Следующим утром, вскоре после рассвета, я, все еще чувствуя себя как побитая собака, отправился на кухню с обычным намерением разжиться краюхой теплого хлеба. Там кипела бурная деятельность. Повара деловито крошили продукты и помешивали варево в котлах. Мясники с красными руками таскали части туш. Мокрые от пота слуги поддерживали огонь в обоих очагах. В одном на вертеле жарилась лань, в другом – упитанный теленок. Внутри клеток из прутьев томились живые птицы, несколько гусей были привязаны за шею к ножке стола. На лавках лежали зайцы и кролики, бекас, жаворонки и цапля. Из печей доносились соблазнительные ароматы: хлеб, а еще, надо полагать, пироги. Угадывались и запахи пряностей, корицы и гвоздики – с этими специями я впервые познакомился в Стригуиле.
Краюх не оказалось там, где они лежали обычно. Я послонялся по кухне, стараясь быть незаметным, но на самом деле просто путался под ногами. Меня то и дело гоняли с места на место, бросая неодобрительные взгляды, когда мои пальцы, как бы невзначай, подбирались к котелку с испускавшей пар пшенной кашей или к кастрюле с цыпленком, приправленным шафраном. В итоге я устроился близ двери, решив дождаться, когда яства понесут в большой зал.

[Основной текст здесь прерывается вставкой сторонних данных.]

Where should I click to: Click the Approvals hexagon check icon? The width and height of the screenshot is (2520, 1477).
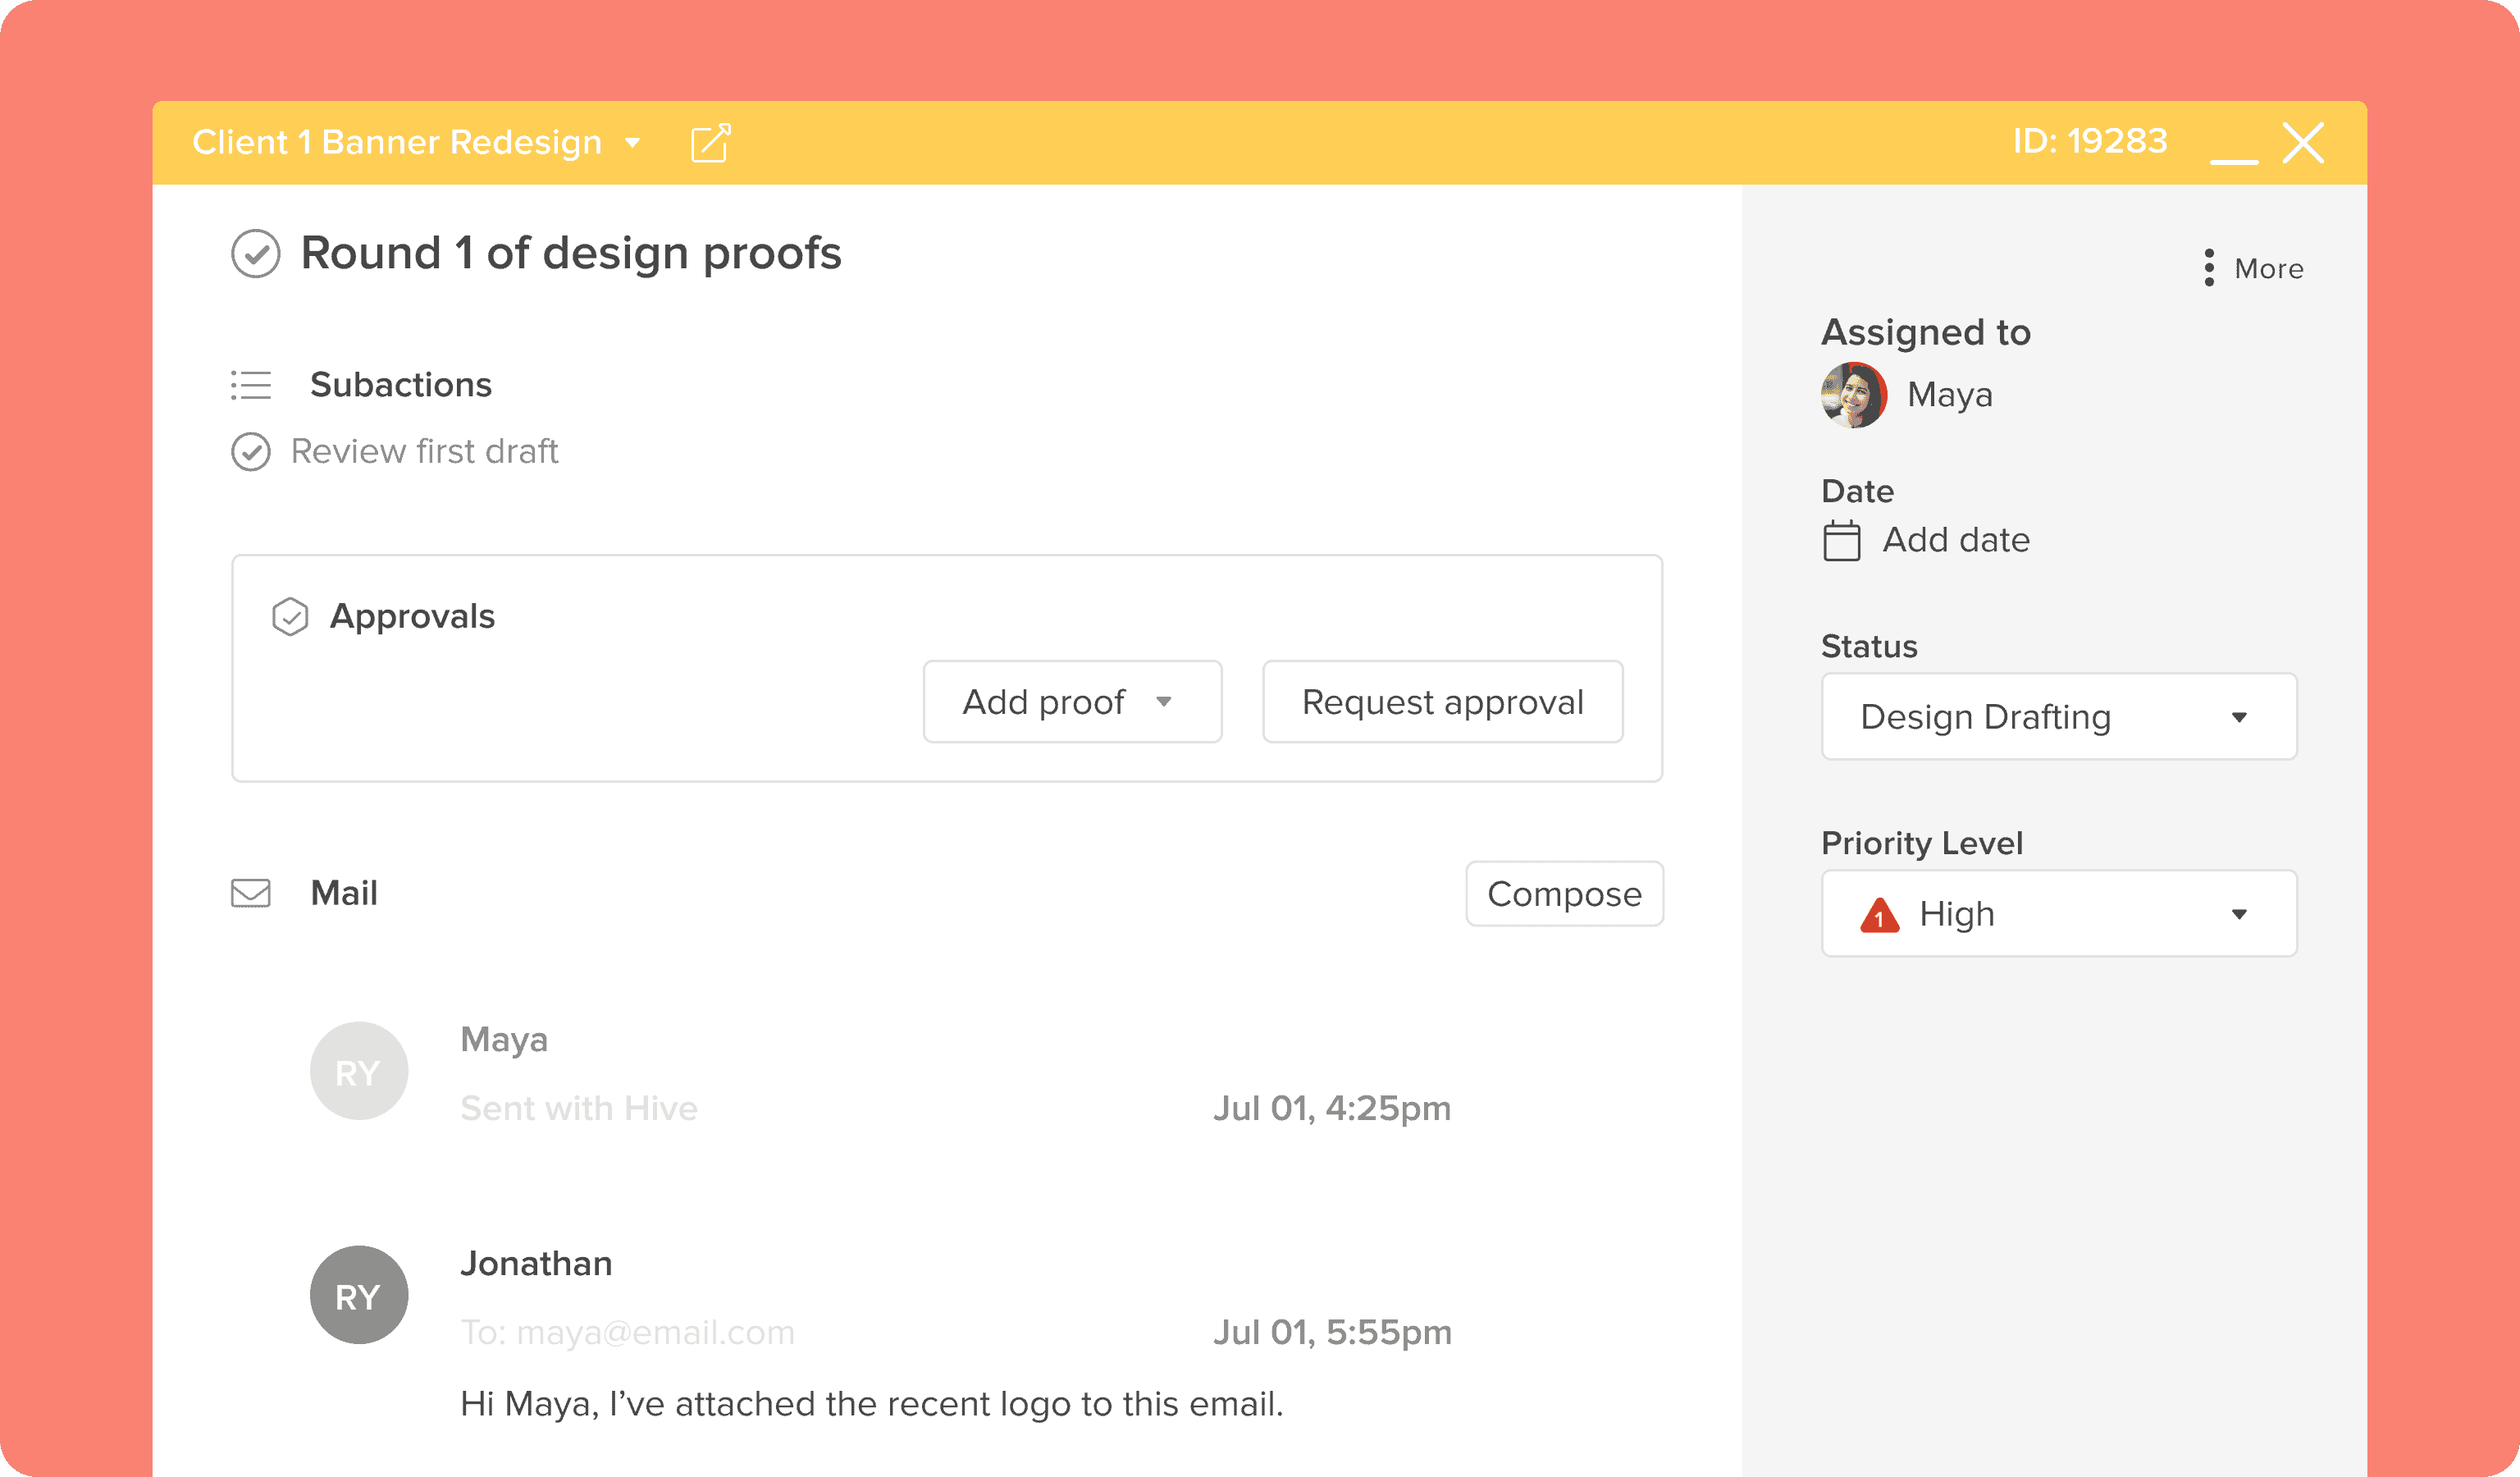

Наконец один из поваров сжалился надо мной. Добродушный валлиец, коренастый и краснощекий, он частенько говаривал, что я напоминаю его сына, лучника в армии короля Генриха.
– Эй, ирландец! – окликнул он меня. – Проголодался?
– Еще бы!
– У нас тут дел невпроворот, как видишь, – сказал он, но при этом поманил меня к себе.
Я повиновался, в животе у меня урчало.
– Это все к обеду? – спросил я. Графиня давала пир в честь избавления Ричардом замка Аск от осады.
– Верно. Мне сказали: «Ничего не жалей. Не каждый день один из сыновей короля отправляется на войну ради Стригуила». – Он снял кусок материи, прикрывавший ряды маленьких свежеиспеченных пирожков. – С говядиной и луком. Угощайся.
Я взял один, потом, с одобрения повара, второй.
– Печально было слышать про юного Уолтера, – сказал он.
Рот у меня был набит, и я просто кивнул. Потом, проглотив, сказал:
– Тяжкую он принял смерть.
– Слышал, что ему…
Поморщившись, повар изобразил рубящее движение в районе паха.
– Все так.
– Это мерзко. Мерзко!
Мы покачали головами, а я про себя пожалел, что дозоры, которые собиралась отправить графиня, поедут без меня. Мне оставалось лишь молиться, чтобы убийц Уолтера схватили, и я отдавал себе отчет, что эта молитва едва ли будет услышана.
Перекрывая шум, прозвучал громкий вопрос, и повар засуетился.
– Наелся? – Он засмеялся, когда я ухватил еще один пирожок. – А теперь проваливай, пока майордом не пришел. Он тебе уши надерет и мне заодно.
Я закатил глаза, раздосадованный напоминанием о своем новом положении, которым майордом не замедлил воспользоваться. Накануне он с утра до ночи заставил меня бегать, исполняя поручения. Некоторое время спустя я понял, что многие из них были надуманными, но так как еще не отошел от выволочки, устроенной Ифой, то повиновался беспрекословно.
Вот такое существование ждет меня в обозримом будущем, говорил я себе. Вьючное животное. Чернорабочий. Пленник, заточенный внутри Стригуила.
Мне ни на грош не было дела до намечающегося пиршества.
Вопреки себе, я постепенно поддался возбуждению, царившему в замке. Час шестой – на это время было назначено начало – почти уже наступил. Мое настроение улучшилось – во многом благодаря вину, распитому втихую в обществе Хьюго. Ему поручили доставлять вино из подвала в кладовку, и он взял меня в помощь. Бродя между рядами бочек при тусклом свете лучины, мы разыскали те, что пометил дворецкий, и поручили дюжине слуг выкатывать их наружу. Как только мы остались одни, Хьюго – вот ведь прохвост! – извлек припасенную пустую флягу. Я с величайшей охотой согласился подержать ее, пока он вытаскивал пробку из бочки. Прежде чем слуги вернулись за очередной партией, мы успели промочить горло и помянуть беднягу Уолтера. Позднее нам пришлось придумать предлог, чтобы зайти в комнату с конской сбруей – именно там мы спрятали фляжку; это оказалось несложно, так как по всему замку сновали слуги.